I suspect that some of you know a lot more about this case than I do. This link is all I know about it.
Starting from zero knowledge, I find the article a little confusing, but very interesting. Have a look:
As they say, the rule of law is often very different in other cultures.
Janet and I had a sailing, cruising friend, who passed over to the other side some years ago. We first met him in San Carlos Mexico, in perhaps 1983. But, before we met him, we heard countless improbable rumors about him and thought that he was some sort of Walter Mitty.
The things we heard, through the coconut telegraph, seemed impossible for one man to have lived through in a single lifetime. We thought they were tall tales. However, as we got to know him, we learned that all of these things were true. He had just led a very interesting life, and was an accomplished storyteller, in the accurate documentary aspect of the phrase. Rather than having made things up.
He was also accomplished in the sense that you both could spend an afternoon together and see exactly the same things. But later he would be telling someone else who was not there, about several of the things that transpired. He would very accurately relate what happened, but from a very interesting perspective that you had not thought of it all at that time.
He was fun to follow around and learn from. Not quite a guru, but it was fascinating to see how his very powerful mind worked.
One of his major careers during his lifetime was to be an American attorney. I think he had risen as high as district attorney in a significant city and the American Southwest before we met him sailing in Mexico.

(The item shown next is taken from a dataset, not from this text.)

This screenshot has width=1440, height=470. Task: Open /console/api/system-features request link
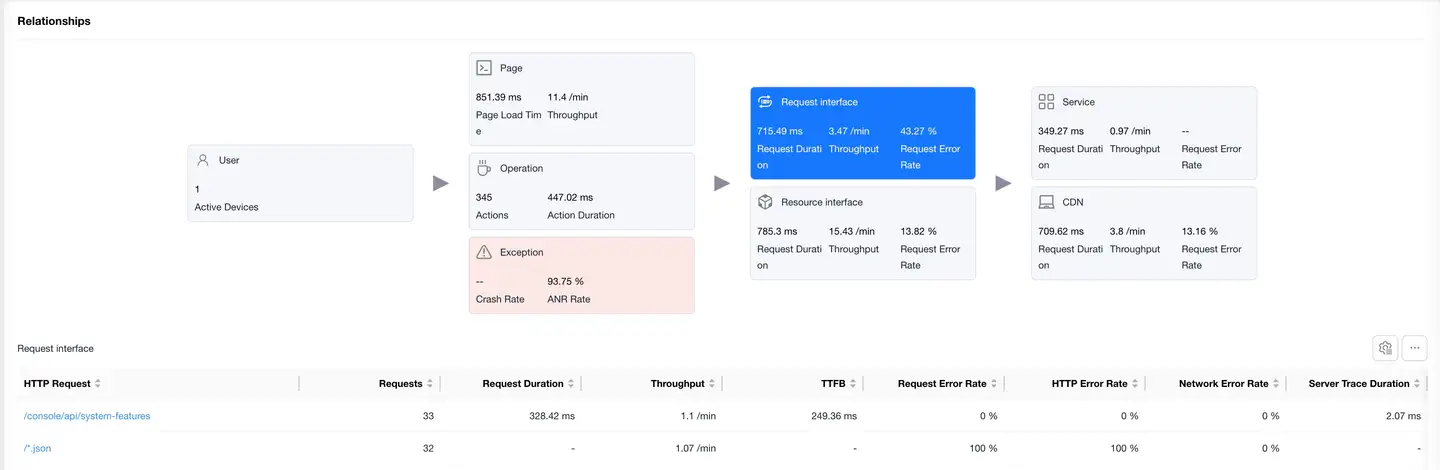click(x=87, y=416)
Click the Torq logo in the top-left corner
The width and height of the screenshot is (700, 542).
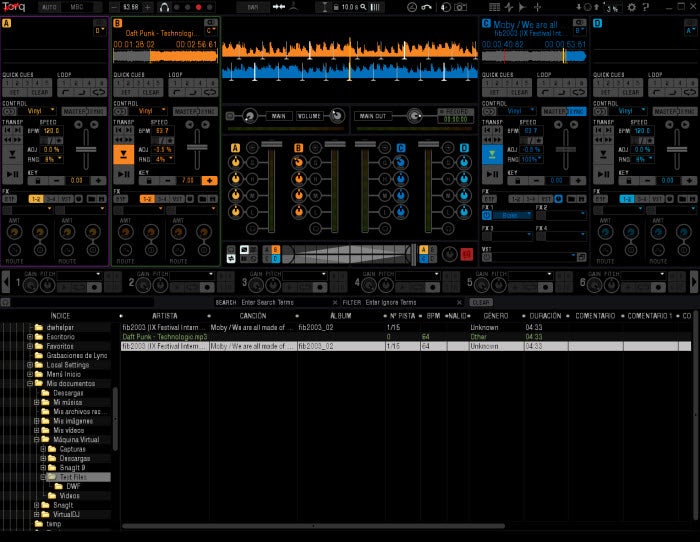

He and his wife sailed onto Panama and got jobs there and lived there for some years. One of his jobs was to teach Panamanian law students about some of the important ideas incorporated an American law.
Just so that you understand my biases, based on what I believe to be my personal experiences with the American legal system, my lawyer jokes tend to be sort of dark and gallows humor in nature. I have known, and still know, several lawyers that I believe are excellent people, fighting hard for all of the things that I want out of the legal system. They are “Fair, Honest, Intelligent.” All of the good things. Unfortunately, I have been the victim of several lawyers that were very evil. It could have been worse. As far as I know, they did not try to have me killed. But, they certainly raped and pillaged my bank account and consumed years of my life. And the most frustrating thing was, even spending years trying to rectify the problem, was a waste of my time. No other lawyers that I could find would help me. They said that loosing $50,000 was not worth them going after.
That was probably perfectly correct from their standpoint. But I have been living on less than peanuts for many years, in order to be able to continue cruising and not get a regular job. $50,000 was a gigantic fortune in my mind. And most importantly, it used to be my gigantic fortune. Until I was fleeced by these crooked lawyers.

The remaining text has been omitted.